● YOUR OBJECTIVE: Please transcribe the lines below exactly, and leave every image behind.
= = = = =
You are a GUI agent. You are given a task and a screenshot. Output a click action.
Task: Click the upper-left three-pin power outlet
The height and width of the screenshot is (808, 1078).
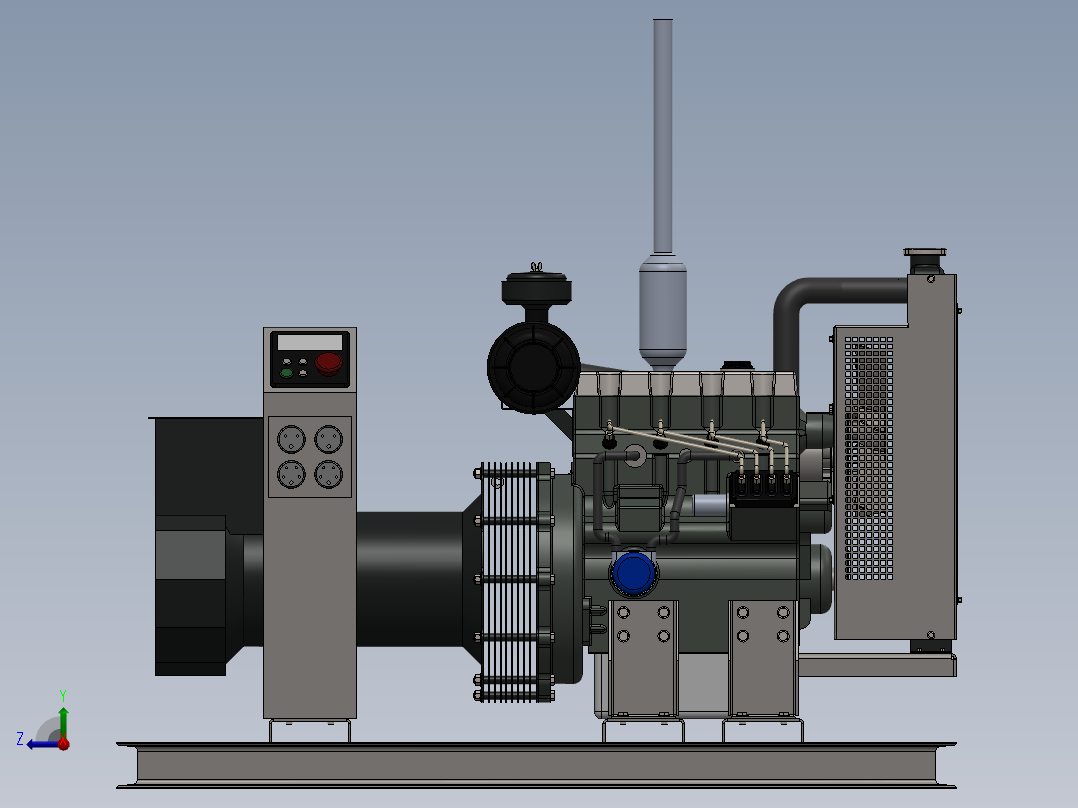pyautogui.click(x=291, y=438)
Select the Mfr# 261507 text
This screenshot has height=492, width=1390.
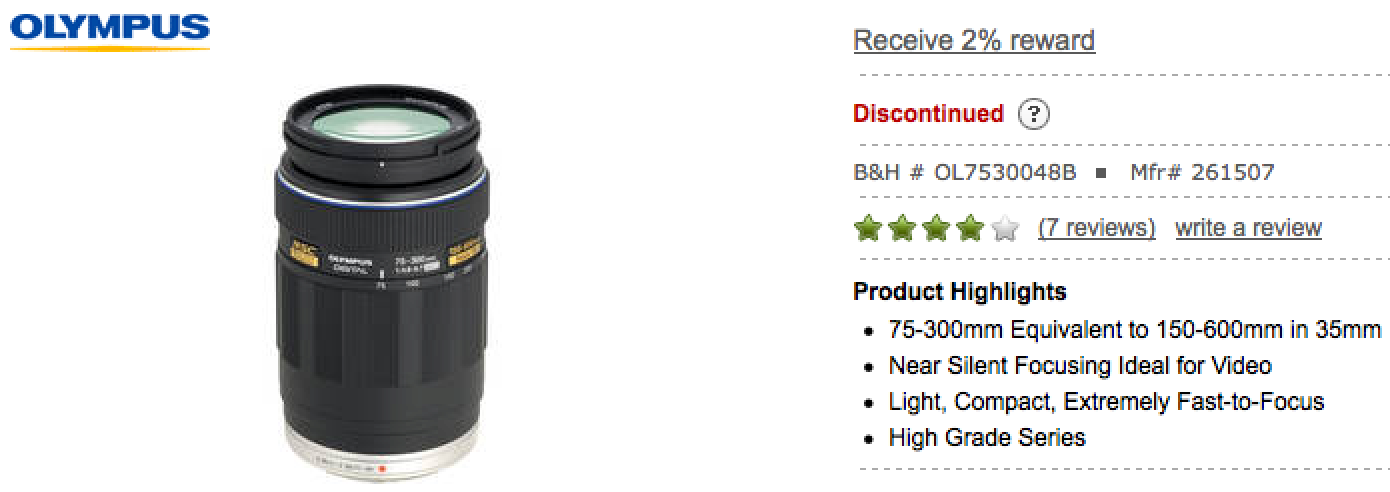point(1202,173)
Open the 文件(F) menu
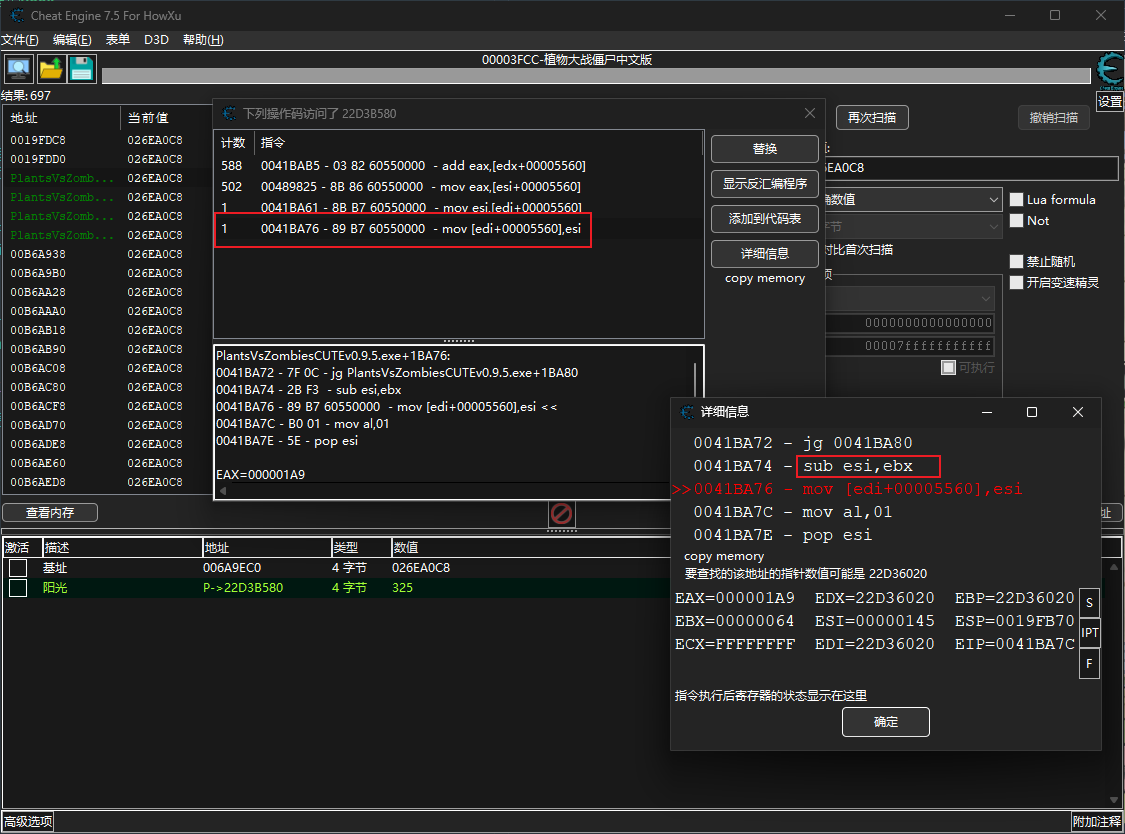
= = = = =
● ANSWER SPACE:
You are a GUI agent. You are given a task and a screenshot. Output a click action.
Task: Click the upper-left three-pin power outlet
The height and width of the screenshot is (808, 1078).
pyautogui.click(x=291, y=438)
Select the Mfr# 261507 text
This screenshot has height=492, width=1390.
point(1202,173)
Open the 文件(F) menu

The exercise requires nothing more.